**EXTRACT PROVIDED:**

....

====
Data
====

Data is of course a key part of any machine learning or data science project, and Gluepy comes packaged with multiple
helpful tools to help read, interact and customize any data interaction.

.. _topic_storage:

Storage and File System
=======================

All file system interaction should be done using the ``default_storage`` object which is instantiated with the class defined in :setting:`STORAGE_BACKEND`. The ``default_storage`` object have the methods defined as described on :ref:`storage_backend_base`.

By using the ``default_storage`` object, you do not need to be concerned if you are on Azure, GCP, S3 or your local file system. Your code looks the same and migrating from
local development, to production workloads in the cloud is as easy as changing the :setting:`STORAGE_BACKEND` setting.


.. code-block:: python

    from gluepy.exec import Task
    from gluepy.files.storages import default_storage


    class ForecasterTask(Task):

        def run(self):
            if default_storage.exists("file.txt"):
                data = default_storage.open("file.txt")
            else:
                raise FileNotFoundError("file.txt not found")


Use Cloud Storage
-----------------

By default, :setting:`STORAGE_BACKEND` points to the :ref:`storage_backend_local`. This makes it easy for you to get started with Gluepy on your local machine.

Many project may have data that cannot fit into the local machine or your business may have a centralized data lake where all data resides. For these situations, you must
change the :setting:`STORAGE_BACKEND` to point to a :ref:`storage_backends` that support your cloud storage of choice.

Gluepy already support the following providers:

* :ref:`storage_backend_local`
* :ref:`storage_backend_google`
* :ref:`storage_backend_s3`

Here is an example using the :ref:`storage_backend_google`.


.. code-block:: python

    # settings.py
    STORAGE_BACKEND = "gluepy.files.storages.google.GoogleStorage"
    GOOGLE_GCS_BUCKET = "mybucket-1234"


Now, my ``default_storage`` object will point to an instance of ``GoogleStorage``, and all method calls will authenticate to Google Cloud Storage and
use it as a file system for our Gluepy project.

.. _topic_data:

Data and DataFrames
===================

All reads and writes of DataFrames should be done using the ``data_manager`` object. This object is lazily evaluated to the :setting:`DATA_BACKEND`, which allow you to
modify what kind of data frame that is returned with minor changes to your code.

....

**TASK INSTRUCTIONS:**
a: In the Gluepy data documentation, which object should handle all reads and writes of DataFrames?
b: Carry on the Gluepy data documentation, picking up right after its last sentence.

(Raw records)
....

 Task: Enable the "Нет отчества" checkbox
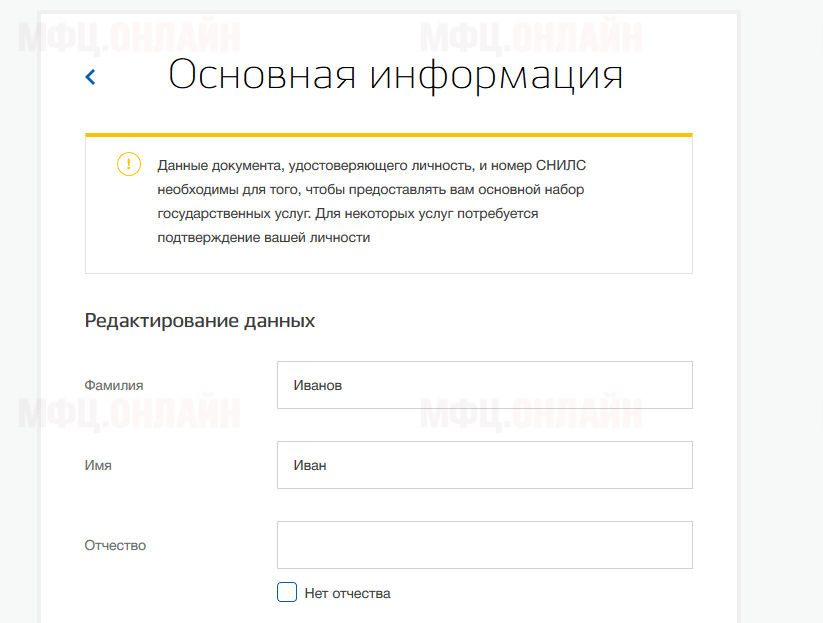coord(287,592)
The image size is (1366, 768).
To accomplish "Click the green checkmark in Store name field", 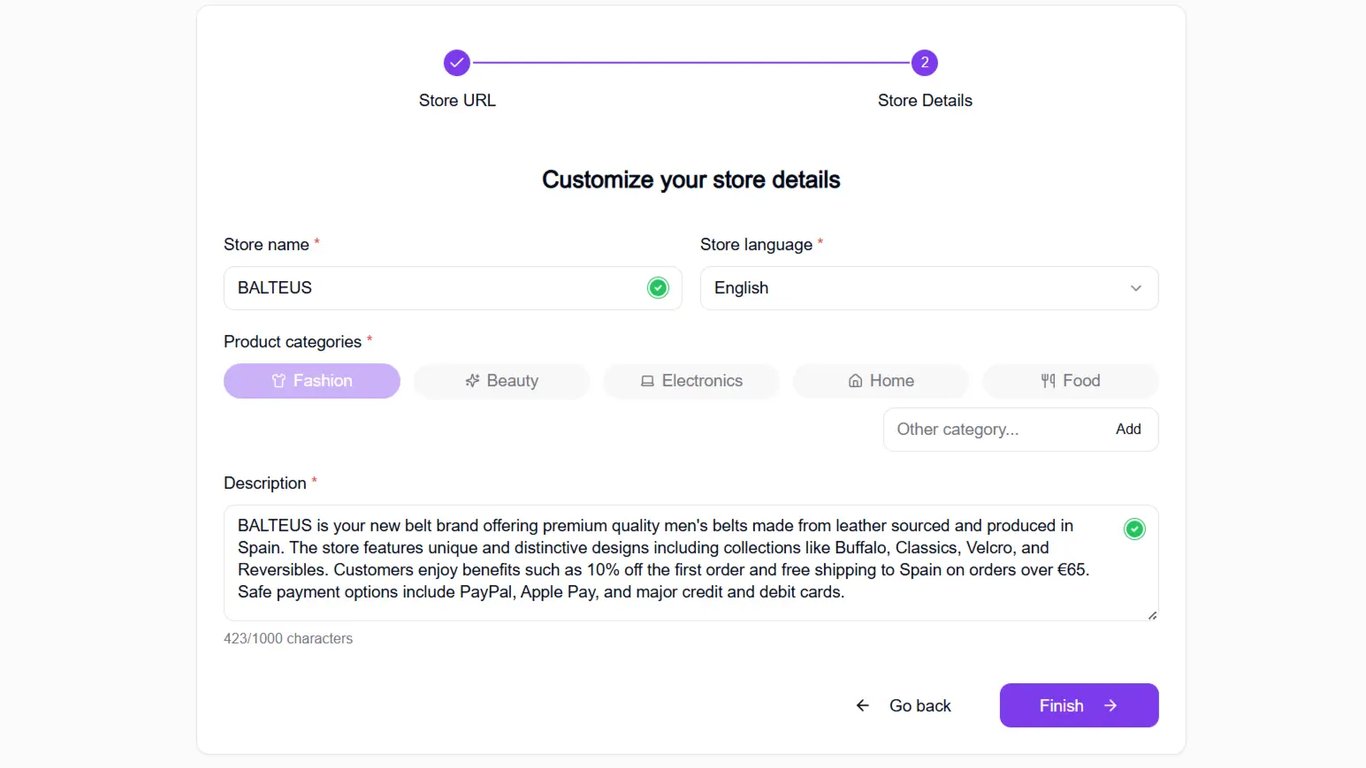I will [x=658, y=288].
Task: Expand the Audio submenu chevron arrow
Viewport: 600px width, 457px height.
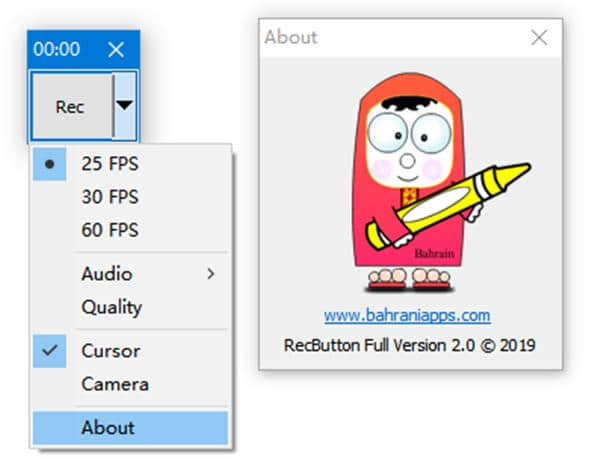Action: click(x=211, y=273)
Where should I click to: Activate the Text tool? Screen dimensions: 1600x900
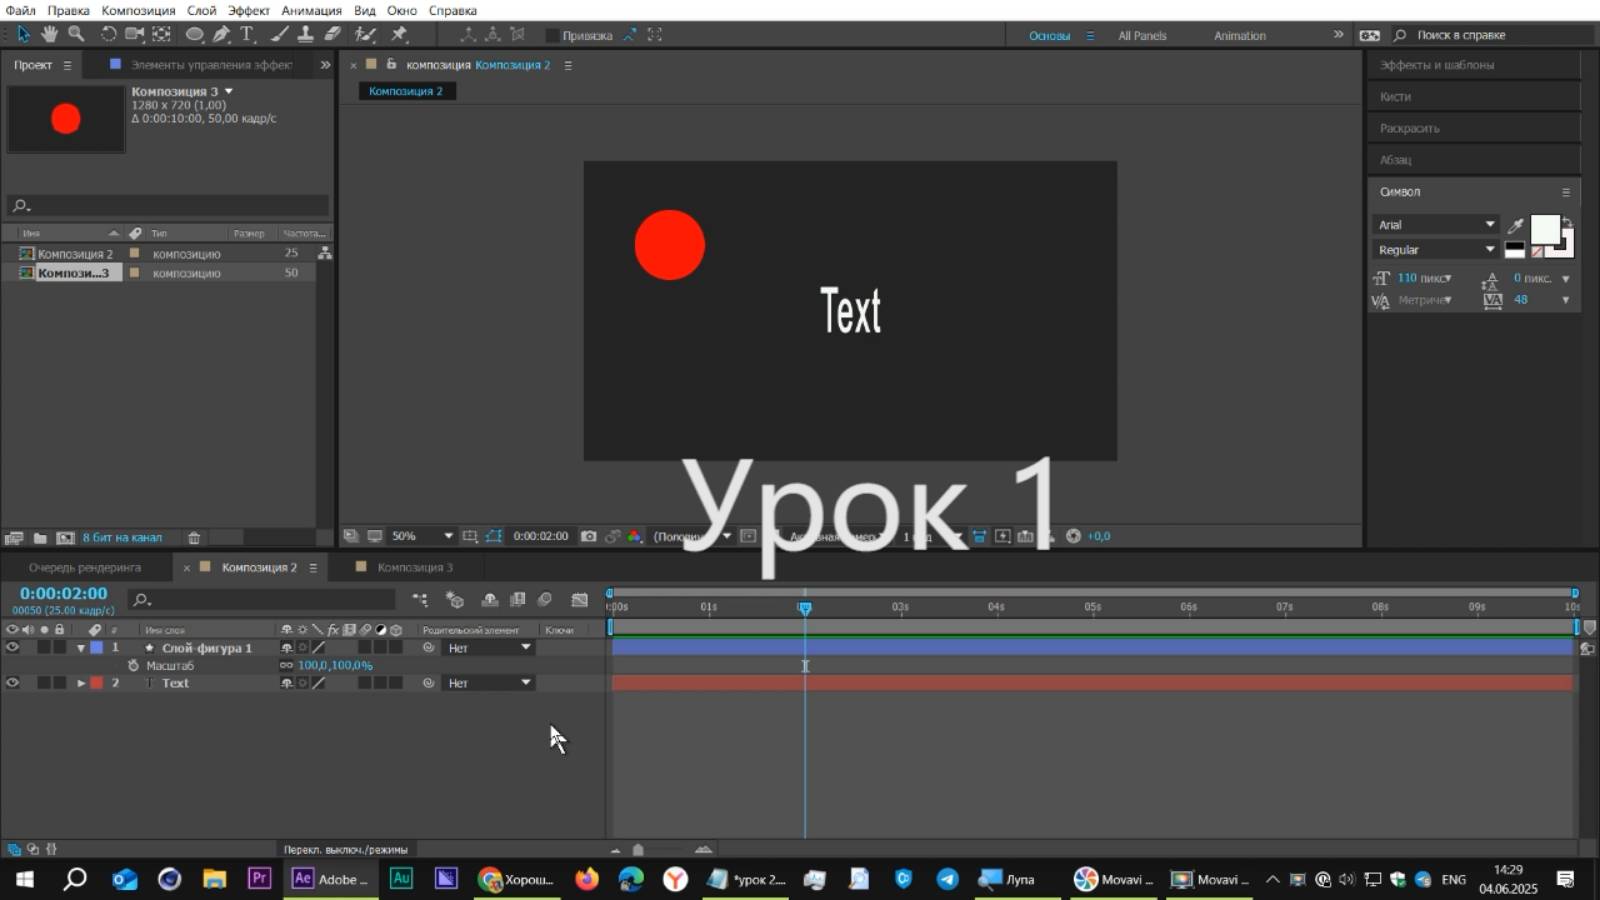246,33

....

**THE REPLIES:**
a: The ``data_manager`` object.

b:
The benefit of ensuring that your project use the ``data_manager`` instead of reading the data directly, is that it will ensure that all your Dataframes are stored and versioned in the :ref:`context_run_folder`, and
it will automatically read the data from the :setting:`STORAGE_BACKEND` defined.

You may want to work with Spark DataFrames, Polars Dataframes or Pandas Dataframes. If you want to modify the type of data frame that your project is relying on,
you can change that using the :setting:`DATA_BACKEND`.

See :ref:`data_backends` for the currently supported providers.


.. code-block:: python


    from gluepy.exec import Task
    from gluepy.files.data import data_manager


    class ForecasterTask(Task):

        def run(self):
            df = data_manager.read("training.parquet")


.. _topic_data_validation:

Schemas and Data Validation
---------------------------

There are plenty of great DataFrame validation frameworks out there, and we have made the decision to not invent our own. We recommend that you use
tools such as `pandera <https://pandera.readthedocs.io/en/stable/>`_ or `pydantic <https://docs.pydantic.dev/latest/>`_ to do your data validation.

.. code-block:: python


    from datetime import datetime
    from gluepy.exec import Task
    from gluepy.files.data import data_manager
    import pandera as pa


    class TrainingSchema(pa.DataFrameModel):
        created_at: pa.typing.Series[datetime]
        article_id: pa.typing.Series[int]
        store_id: pa.typing.Series[int]
        units_sold: pa.typing.Series[int]


    class ForecasterTask(Task):

        def run(self):
            df = TrainingSchema(data_manager.read("training.parquet"))